The credit union’s civil complaint filed Sept. 29 in U.S. District Court in Denver argues federal law “unambiguously creates a non-discretionary statutory obligation” that requires FRB-KC issue a master account to all depository institutions. The lawsuit alleged that FRB-KC has “invoked an illegal discriminatory procedure” by requesting information from the credit union that the FRB-KC is not entitled to receive from any depository institution that applies for a master account. The credit union is asking a federal judge in Denver to render a declaratory judgment and grant a mandatory injunction that would order the federal reserve bank to immediately issue the master account.

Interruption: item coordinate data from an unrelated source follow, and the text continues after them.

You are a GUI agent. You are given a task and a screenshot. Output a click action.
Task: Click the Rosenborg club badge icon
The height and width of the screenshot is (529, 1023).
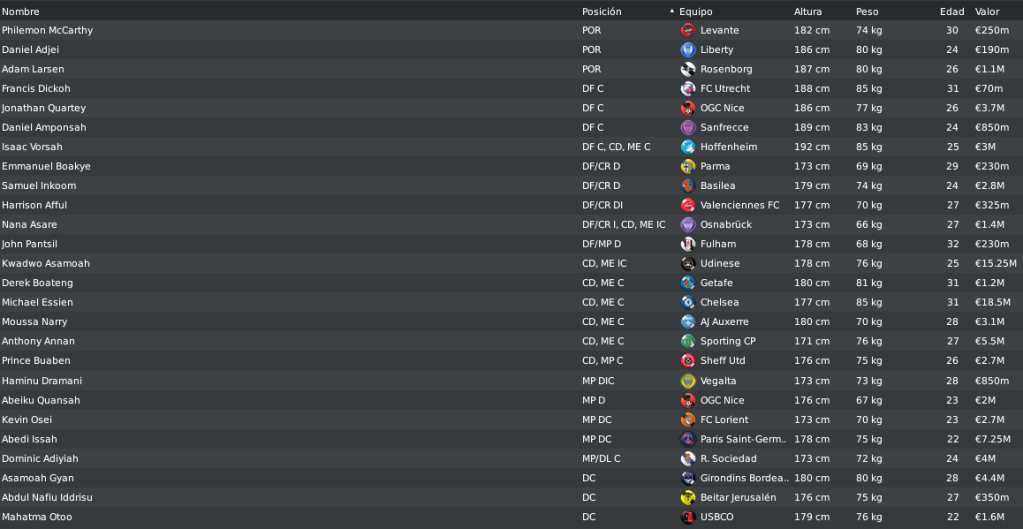(688, 69)
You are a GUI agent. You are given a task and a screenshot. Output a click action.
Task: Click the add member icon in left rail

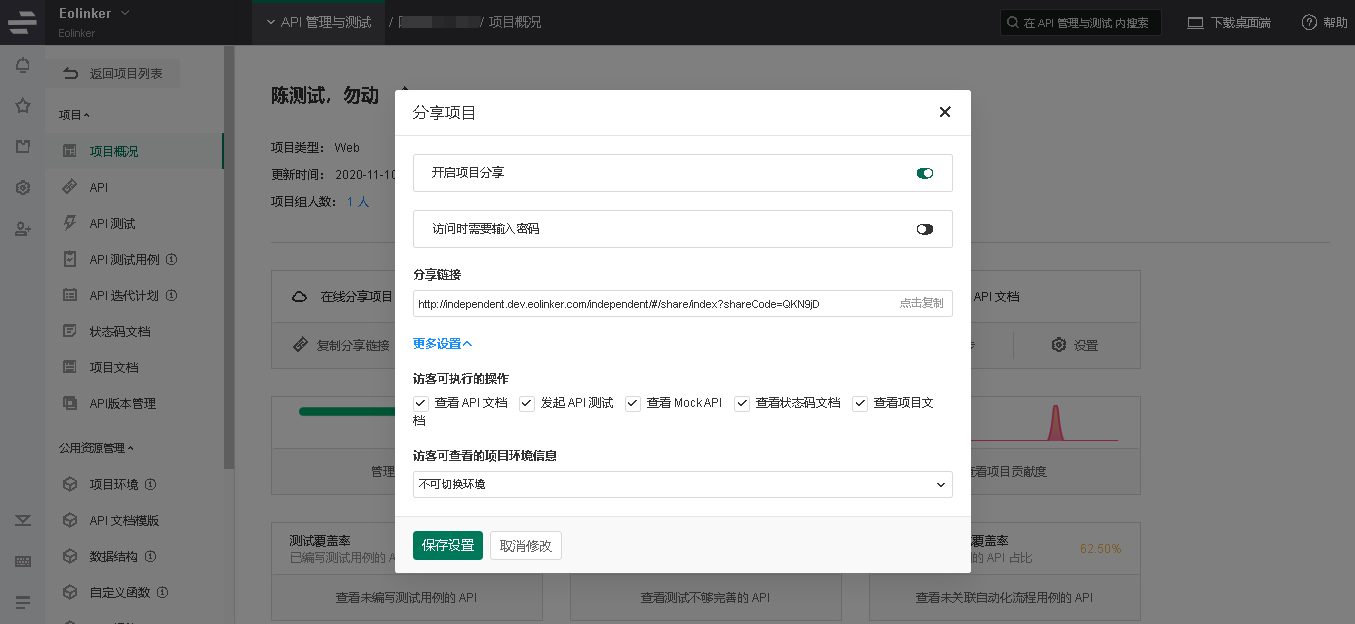point(22,229)
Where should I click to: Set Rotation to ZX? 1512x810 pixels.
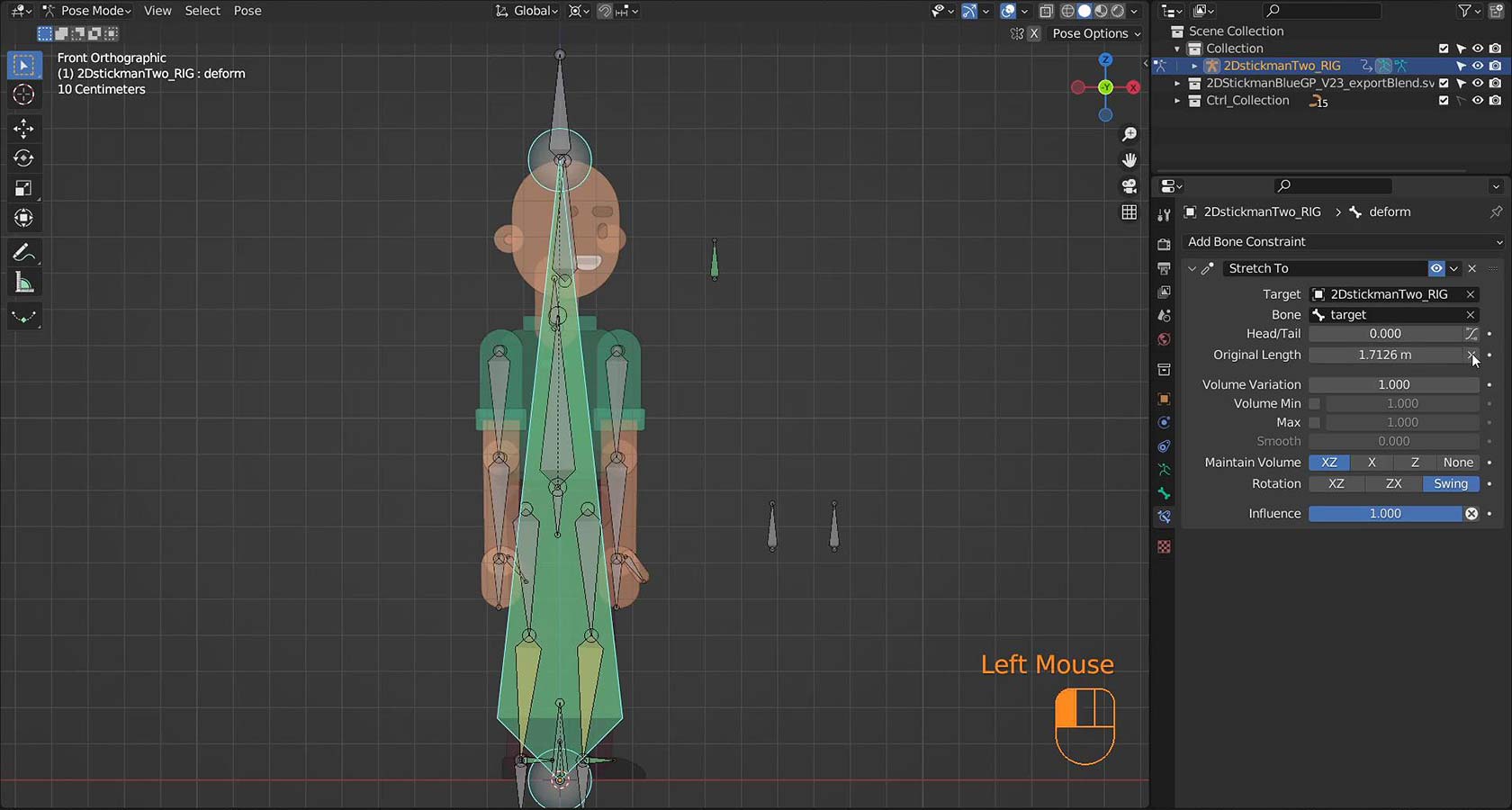[1393, 483]
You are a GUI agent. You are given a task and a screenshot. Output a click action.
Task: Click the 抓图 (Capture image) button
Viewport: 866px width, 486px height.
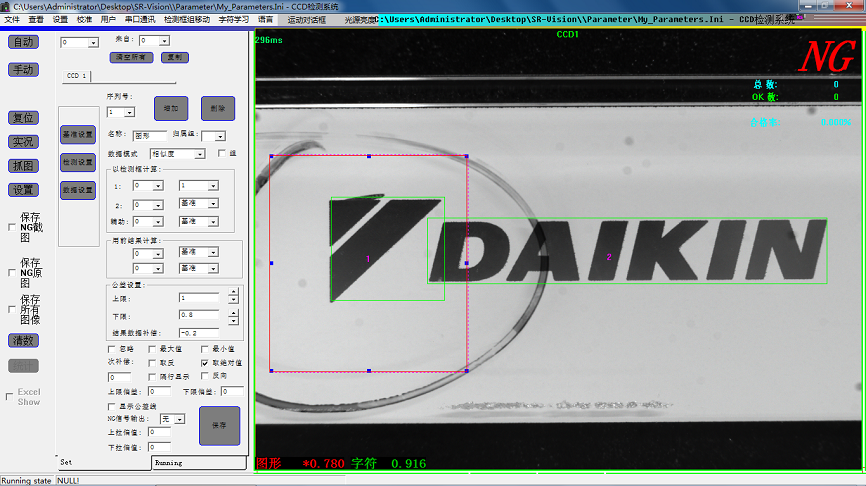pyautogui.click(x=23, y=165)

TFCCU initially applied for a master account with FRB-KC in November 2014 after it received a state charter to serve the legalized recreational marijuana industry in Colorado. However, the credit union has since changed its business plan to serve social groups supporting the legalization of marijuana. The credit union also said it would not serve marijuana-related businesses in the state until there is a change in federal law that would authorize financial institutions to serve the pot industry.

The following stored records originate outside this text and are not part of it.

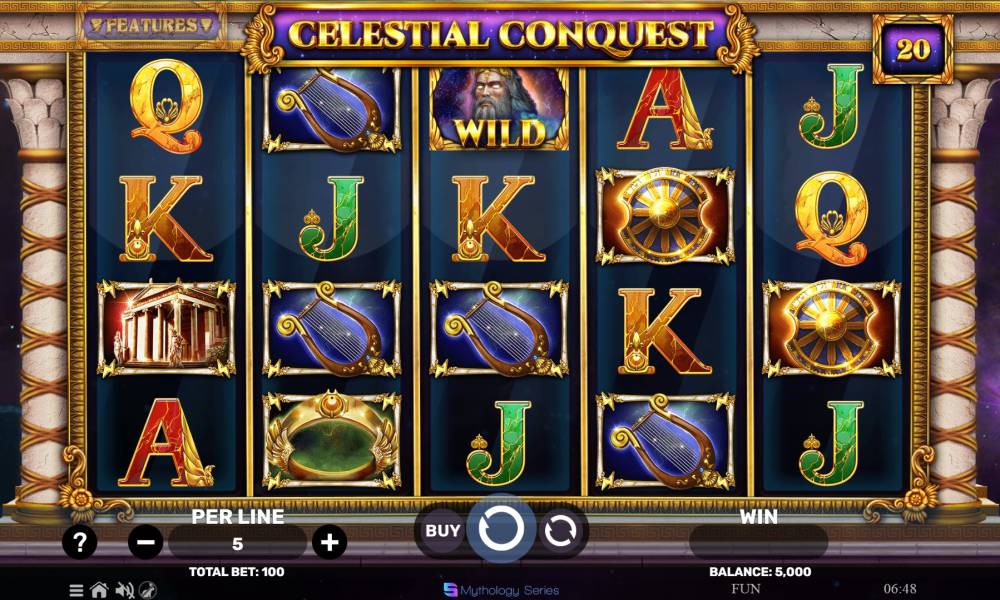Unmute the sound speaker icon
Image resolution: width=1000 pixels, height=600 pixels.
pyautogui.click(x=124, y=590)
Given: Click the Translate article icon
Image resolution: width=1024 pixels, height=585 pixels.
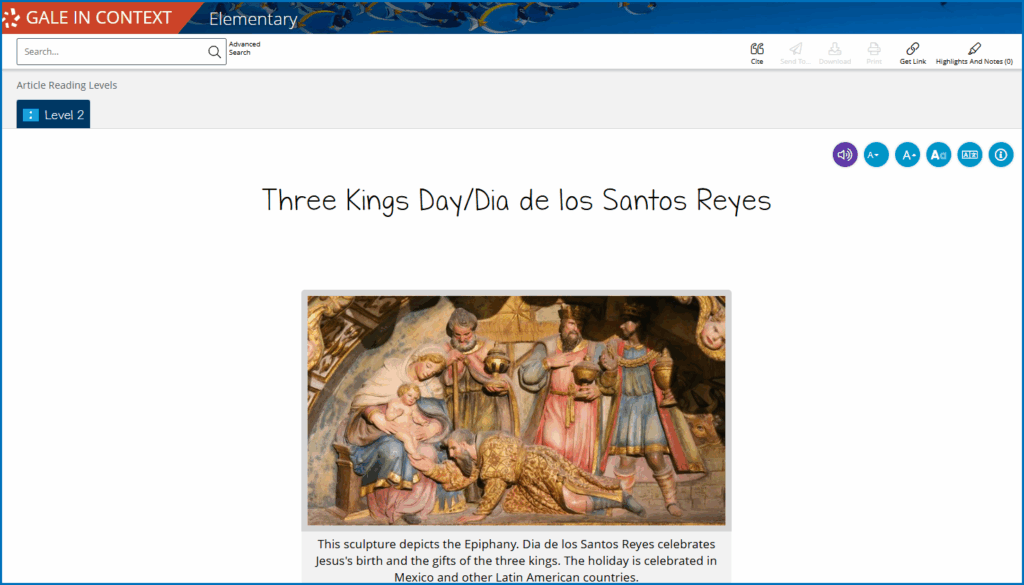Looking at the screenshot, I should pyautogui.click(x=969, y=155).
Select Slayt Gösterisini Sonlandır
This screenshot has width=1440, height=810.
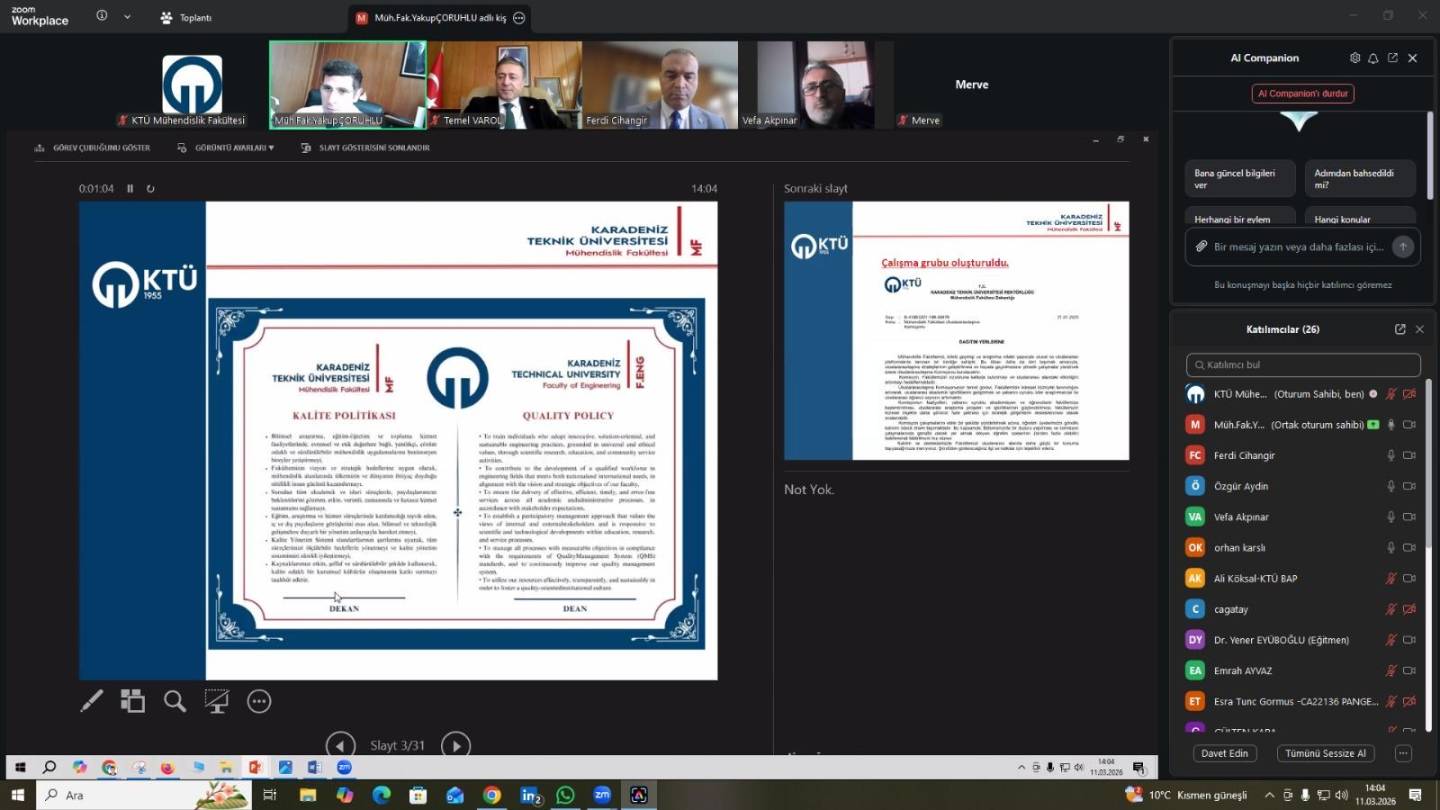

In July 2015, FRB-KC denied TFCCU’s request for a master account, claiming it had unfettered discretion to determine which depository institutions received master accounts. The credit union sued the federal reserve bank, but its lawsuit was dismissed in January 2016. U.S. District Judge R. Brooke Jackson in Denver said that while the credit union was unambiguously entitled to a master account, he ruled the credit union might use the master account in the future to serve Colorado’s state-licensed marijuana related businesses, which would violate federal law.

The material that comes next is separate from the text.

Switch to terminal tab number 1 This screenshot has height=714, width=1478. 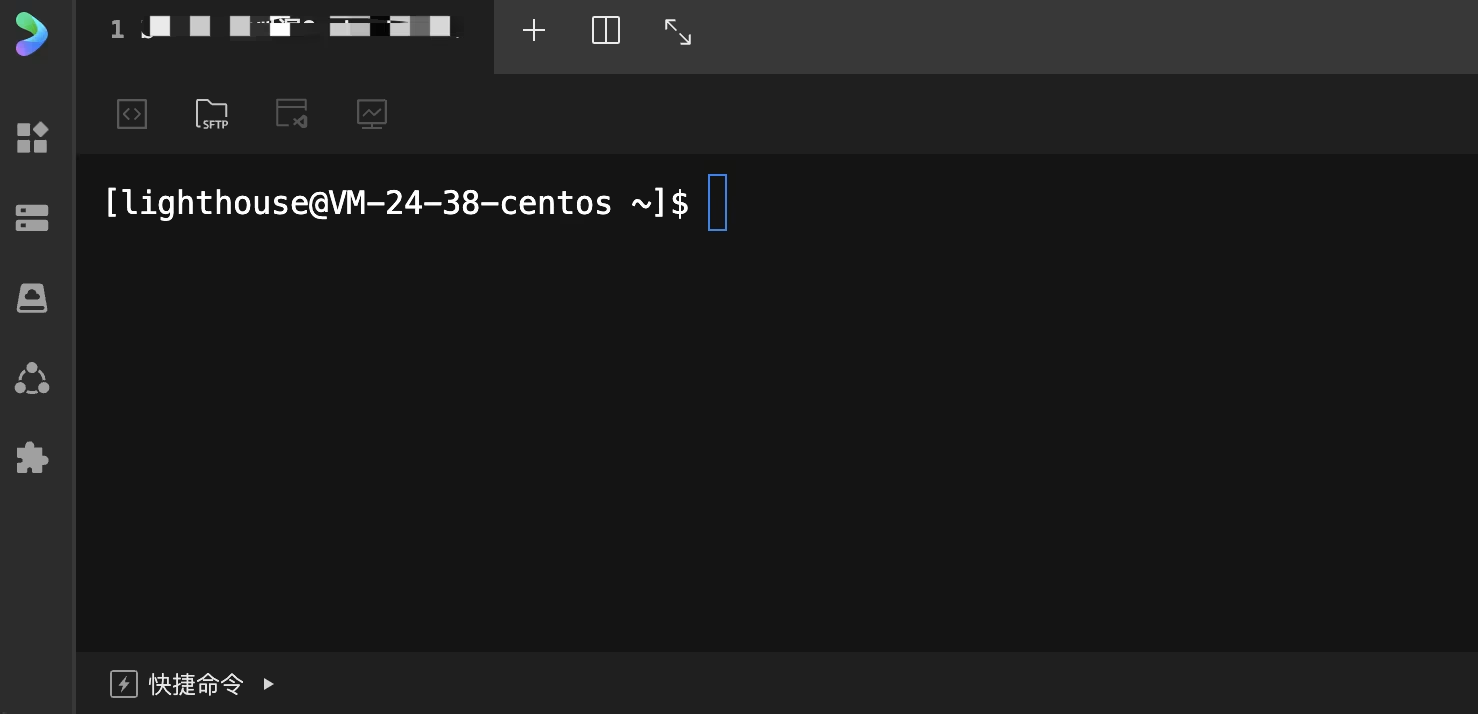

However, last June the U.S. Court of Appeals for the Tenth Circuit in Denver voided the district’s court ruling, which allowed the credit union to renew its application for a master account.
In August, however, TFCCU President/CEO Deirdra O’Gorman received a letter from FRB-KC that the credit union’s unique nature, structure and history of its business raised legal and policy issues related to the master account request. The letter requested additional information from the credit union.
“All of the said requests deviated from the existing standard procedure to obtain a master account,” the credit union’s lawsuit argued. “FRB-KC continues to maintain its incorrect legal position that it has discretion to determine which depository institutions are entitled to a master account, notwithstanding the law of the case that properly rejected this argument.”
On Sept. 12, TFCCU requested that FRB-KC issue a master account. The credit union also submitted to FRB-KC a resolution approved by the board of directors that stated the credit union “shall not serve marijuana-related businesses until there is a change in federal law that authorized financial institutions to serve marijuana-related businesses.”
Nevertheless, on Sept. 27, the credit union received a letter from Tara L. Humston, vice president of FRB-KC, which stated the federal reserve bank has not denied the credit union’s request for a master account though it is committed to working with TFCCU to adjudicate the request.
“FRB-KC has no discretion to adjudicate TFCCU’s request,” the credit union said in its lawsuit. “TFCCU’s entitlement to a master account was adjudicated by the district court and the 10th Circuit Court of Appeals both of which determined TFCCU was unambiguously entitled to a master account.”
When contacted on Thursday, FRB-KC declined to comment on the credit union’s lawsuit.